I went to a one-day conference called Create South. Create is an acronym. It stands for :
C = Carolina
R = Regional
E = Exposition of
A = Art
T = Technology and
E = Education
It is held annually in Myrtle Beach, South Carolina.
My original motivation to go was to meet some twitter friends in person and maybe learn a few things that might help me with my business. My secondary motivation was to learn more about this world of writers, podcasters, and tech oriented people that I stumbled upon.
I didn't think of it as a vacation. I thought of it as "networking" sort of. I'm terribly shy when it comes to "putting myself out there". I don't as a general rule go to places where I am not going to know anyone. I don't get panic attacks but I think I come close. If I meet someone casually one-on-one then I am fine. So it was with more than a little trepidation that I made the decision to attend. It was a spur of the moment sort of decision. Maybe my subconscious knew I was ready. I'd like to think that.
I did end up getting together with my twitter friend and found out that they are even better in person. Most people are but you never know. I spent most of my time Friday evening talking about art in general and photography specifically. That first evening all by itself was worth the drive. I hadn't talked to anyone about artistic choices, motivation, perspective, composition, or really anything concerning the creative process (except writing) in so long that I don't when the last time even was. I say that I am an artist. But as is true in athletics it is also true in other things that if you don't use certain muscles they will start to get flabby, to atrophy. But, once you start using them again they will regain their old strength provided you keep using them. But the muscle memory is there for the particular sport they were trained in. Photography is my original sport, artistically.
There were lots of people there from a wide variety of disciplines: writers, podcasters, tech people, artists, and just creative people in general. People willing to have an open mind. People looking for others to inspire them. People looking to inspire others. People wanting to engage each other in discussions and in learning.
These are creative, inventive people. Many with tech backgrounds. Self proclaimed "Geeks". So, it turned out that I was not alone in the nervous area. And, I probably wasn't the shyest person there.
If the two friends I walked into Create South with knew that they were my "security blankets" in terms of knowing someone else there and being able to find them and touch base with them every so often as a means of not feeling like I was drowning in a sea of unfamiliar people, then they didn't let on. I can't imagine that they were unaware. They're just really good people. That sentence easily describes every person I came in contact with over the weekend.
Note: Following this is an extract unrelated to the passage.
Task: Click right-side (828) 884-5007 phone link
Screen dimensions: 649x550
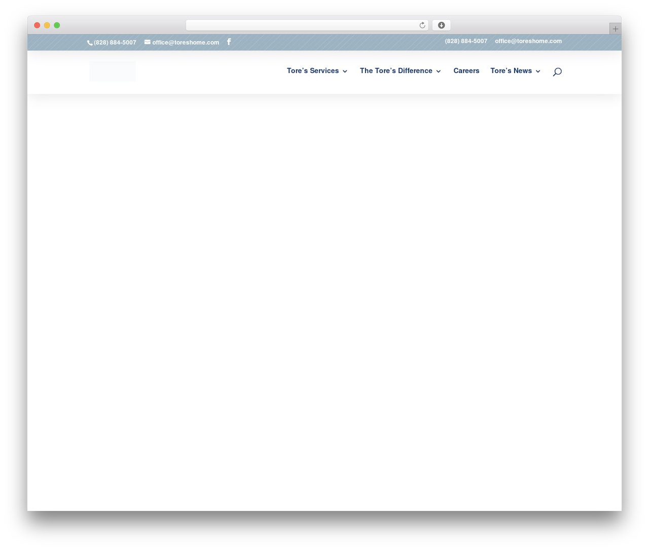Action: [466, 41]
I realized as I figured out which presentations I was going to attend that I was most interested in finding out about some of the publishing options available. I had said to my former co-workers that I want to do a book. A knitting book. Now I'm not so sure. I don't know if my heart is really in something like that. I do know I want to improve as a writer. I want to create a story. Not just certain scenes. So, I got a bunch of information on publishing that is really relevant and very interesting. Did I talk about my writing? Not a word. I'm even having a hard time dealing with talking about it this much, here.
I didn't push myself to come out of my shell while I was there. It felt like enough of a stretch just to make the leap to go in the first place. Someone then told me after the fact that I should give one of the presentations next year. On my yarn. Or my dying process. I immediately said that, "No. That's too much. Too big a stretch."
So, I had another discussion, with a different friend today. About my inability to talk about my writing. About how I loved talking about art and photography and creativity. He told me that all of the different creative things I do all come from me. He made me think. Maybe it's not about yarn. Maybe it's not about color. Maybe it's not about photography. Maybe it's not about art in general. Maybe it's not about writing poetry or erotica. Maybe it's about me. Maybe it's about the creative process I go through regardless of which medium I am working in that day. Maybe it's about the ADD that seems to be present in so many of the creative people I have met lately. Maybe it's about learning to function with ADD so that I can be a productive member of society while still keeping those parts of the ADD that make me the creative, scattered, shy to the unknown, uninhibited and open to those I know, crazy person.
Oh, and it was most definitely a vacation. Never underestimate the power of the ocean to fix something you didn't even know was broken. The sunshine was a bonus.
I'm already making plans for the trip down next year. With company in the car.